Sleepily the dragon raised his head and opened his eyes.

“Oh, it’s you, is it, Rat?” he murmured in a rather hoarse voice. “Has the sun set already, then?”

“No, but you must get up all the same! You have to wake the others!” Rat jumped off Firedrake’s paw and scuttled up and down in front of him. “I warned you, I really did — I warned the whole bunch of you, but you wouldn’t listen, oh, no!”

“What’s she talking about?” The dragon cast an inquiring glance at Sorrel, who was now sitting by the fire, nibbling a root.

“No idea,” said Sorrel, munching. “She just keeps jabbering on. Well, there’s not much room for sense in a little head like hers.”

“Oh, really!” Rat gasped indignantly. “Honestly, I ask You, I —”

“Take no notice, Rat!” Firedrake rose, stretched his long neck, and shook himself. “She’s in a bad temper because the mist makes her fur damp.”

“Pull the other one!” Rat threw Sorrel a venomous glance. “Brownies are always bad-tempered. I’ve been up since sunrise, running my paws off to warn you. And what thanks do I get?” Her gray coat was bristling with anger. “I have to listen to her silly fur-brained fancies!”

“Warn us of what?” Sorrel threw the nibbled remnants of her root at the wall of the cave. “Oh, putrid puffballs! Stop winding us all up like this or I’ll tie a knot in your tail!”

“Quiet, Sorrel!” Firedrake brought his claw down angrily on the fire. Blue sparks flew into the brownie girl’s fur, where they went out like tiny shooting stars.

“All right, all right!” she muttered. “But the way that rat carries on is enough to drive anyone crazy.”

“Oh, really? Then just you listen to me!” Rat drew herself up to her full height, planted her paws on her hips, and bared her teeth. “Humans are coming!” she squeaked, so shrilly that her voice echoed all around the cave. “Human beings are coming! You know what that means, you leaf-burrowing, mushroom-munching, shaggy-haired brownie? Humans are coming — coming here!”

Suddenly all was deathly quiet.

Sorrel and Firedrake looked at each other as if they had been turned to stone. But Rat was still trembling with rage. Her whiskers were all aquiver, and her tail twitched back and forth on the cave floor.

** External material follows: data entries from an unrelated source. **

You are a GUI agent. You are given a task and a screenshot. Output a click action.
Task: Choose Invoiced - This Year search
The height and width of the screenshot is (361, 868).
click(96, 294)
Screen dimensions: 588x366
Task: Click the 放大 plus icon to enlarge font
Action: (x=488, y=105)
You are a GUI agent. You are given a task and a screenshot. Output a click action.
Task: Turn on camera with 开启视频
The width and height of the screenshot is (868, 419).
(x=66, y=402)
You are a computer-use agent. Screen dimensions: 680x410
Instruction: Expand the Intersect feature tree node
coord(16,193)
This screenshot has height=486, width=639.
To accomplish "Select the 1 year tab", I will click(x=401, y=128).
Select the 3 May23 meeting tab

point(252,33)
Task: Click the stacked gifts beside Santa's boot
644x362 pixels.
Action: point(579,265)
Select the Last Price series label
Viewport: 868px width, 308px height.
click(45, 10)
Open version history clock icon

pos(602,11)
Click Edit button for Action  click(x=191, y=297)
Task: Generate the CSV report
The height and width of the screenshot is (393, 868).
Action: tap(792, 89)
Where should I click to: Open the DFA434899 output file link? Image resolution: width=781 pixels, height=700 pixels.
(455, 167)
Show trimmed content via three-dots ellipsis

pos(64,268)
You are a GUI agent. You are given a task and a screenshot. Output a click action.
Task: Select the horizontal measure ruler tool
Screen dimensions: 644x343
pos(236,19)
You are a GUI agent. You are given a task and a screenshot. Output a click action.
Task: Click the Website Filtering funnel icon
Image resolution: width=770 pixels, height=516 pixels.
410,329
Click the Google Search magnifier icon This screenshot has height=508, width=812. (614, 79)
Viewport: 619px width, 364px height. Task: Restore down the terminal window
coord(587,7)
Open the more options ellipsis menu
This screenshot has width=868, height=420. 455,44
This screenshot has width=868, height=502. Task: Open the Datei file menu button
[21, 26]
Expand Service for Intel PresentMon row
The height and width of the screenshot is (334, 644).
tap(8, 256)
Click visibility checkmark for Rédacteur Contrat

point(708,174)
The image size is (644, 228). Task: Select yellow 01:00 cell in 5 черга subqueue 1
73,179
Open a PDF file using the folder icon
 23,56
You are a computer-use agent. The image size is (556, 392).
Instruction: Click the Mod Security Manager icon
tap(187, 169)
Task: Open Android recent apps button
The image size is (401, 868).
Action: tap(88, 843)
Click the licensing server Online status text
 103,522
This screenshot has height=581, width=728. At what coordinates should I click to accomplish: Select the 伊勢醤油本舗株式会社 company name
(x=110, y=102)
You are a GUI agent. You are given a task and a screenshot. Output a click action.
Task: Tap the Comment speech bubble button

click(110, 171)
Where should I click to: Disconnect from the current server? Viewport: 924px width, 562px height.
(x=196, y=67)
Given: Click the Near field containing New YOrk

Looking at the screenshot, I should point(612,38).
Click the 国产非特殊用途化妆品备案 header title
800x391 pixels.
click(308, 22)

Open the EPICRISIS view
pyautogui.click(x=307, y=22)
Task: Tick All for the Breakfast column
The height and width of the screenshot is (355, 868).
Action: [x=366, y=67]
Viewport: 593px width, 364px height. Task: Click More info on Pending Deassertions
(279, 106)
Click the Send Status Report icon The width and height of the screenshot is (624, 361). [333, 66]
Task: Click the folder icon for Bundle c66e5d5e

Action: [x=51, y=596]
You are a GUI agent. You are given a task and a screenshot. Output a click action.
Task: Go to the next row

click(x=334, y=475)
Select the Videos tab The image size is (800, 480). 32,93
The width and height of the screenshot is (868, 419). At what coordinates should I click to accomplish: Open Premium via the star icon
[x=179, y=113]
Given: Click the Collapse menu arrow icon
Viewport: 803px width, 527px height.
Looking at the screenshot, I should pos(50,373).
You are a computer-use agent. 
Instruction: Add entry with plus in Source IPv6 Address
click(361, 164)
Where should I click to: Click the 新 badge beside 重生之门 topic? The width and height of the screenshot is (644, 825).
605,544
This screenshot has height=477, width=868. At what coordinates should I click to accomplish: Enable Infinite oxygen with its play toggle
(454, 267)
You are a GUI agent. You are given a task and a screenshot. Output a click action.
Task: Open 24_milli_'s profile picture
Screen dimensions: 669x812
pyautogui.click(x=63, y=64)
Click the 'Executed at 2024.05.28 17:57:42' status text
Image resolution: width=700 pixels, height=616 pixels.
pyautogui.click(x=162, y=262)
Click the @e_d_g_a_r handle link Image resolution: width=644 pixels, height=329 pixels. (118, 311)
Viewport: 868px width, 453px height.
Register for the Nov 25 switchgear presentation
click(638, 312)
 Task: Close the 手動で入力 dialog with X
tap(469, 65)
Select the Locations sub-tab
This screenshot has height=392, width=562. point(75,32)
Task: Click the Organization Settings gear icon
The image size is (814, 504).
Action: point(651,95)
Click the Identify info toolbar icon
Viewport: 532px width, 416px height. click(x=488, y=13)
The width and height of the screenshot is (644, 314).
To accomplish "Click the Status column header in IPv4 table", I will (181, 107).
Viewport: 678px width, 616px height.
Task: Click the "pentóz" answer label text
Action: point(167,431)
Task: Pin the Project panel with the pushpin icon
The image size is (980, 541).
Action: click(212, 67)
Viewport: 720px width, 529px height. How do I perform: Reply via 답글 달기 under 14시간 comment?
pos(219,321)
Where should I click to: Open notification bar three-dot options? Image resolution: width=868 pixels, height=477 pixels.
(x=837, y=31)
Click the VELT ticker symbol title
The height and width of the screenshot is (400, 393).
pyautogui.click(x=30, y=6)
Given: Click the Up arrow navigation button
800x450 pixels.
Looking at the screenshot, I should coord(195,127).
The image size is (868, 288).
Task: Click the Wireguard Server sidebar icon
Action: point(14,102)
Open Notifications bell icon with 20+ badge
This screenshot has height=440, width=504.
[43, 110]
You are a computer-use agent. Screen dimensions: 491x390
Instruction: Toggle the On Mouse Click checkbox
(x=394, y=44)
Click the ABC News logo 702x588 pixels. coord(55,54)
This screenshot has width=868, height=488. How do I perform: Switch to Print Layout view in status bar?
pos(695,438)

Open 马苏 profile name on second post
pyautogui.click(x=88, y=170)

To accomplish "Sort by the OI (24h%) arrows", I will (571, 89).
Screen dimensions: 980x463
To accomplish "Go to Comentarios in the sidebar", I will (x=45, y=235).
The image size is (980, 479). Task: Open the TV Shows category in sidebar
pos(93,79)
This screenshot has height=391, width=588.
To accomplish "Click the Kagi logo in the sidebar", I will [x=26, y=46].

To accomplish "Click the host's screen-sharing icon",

Firedrake was the first to move.

“Humans?” he asked, bending his neck and holding out his paw to Rat. Looking offended, she scrambled onto it. Firedrake raised her to his eye level. “Are you sure?” he asked.

“Perfectly sure,” replied the rat.

Firedrake bowed his head. “It was bound to happen someday,” he said quietly. “They’re all over the place these days. I think there are more and more of them all the time.”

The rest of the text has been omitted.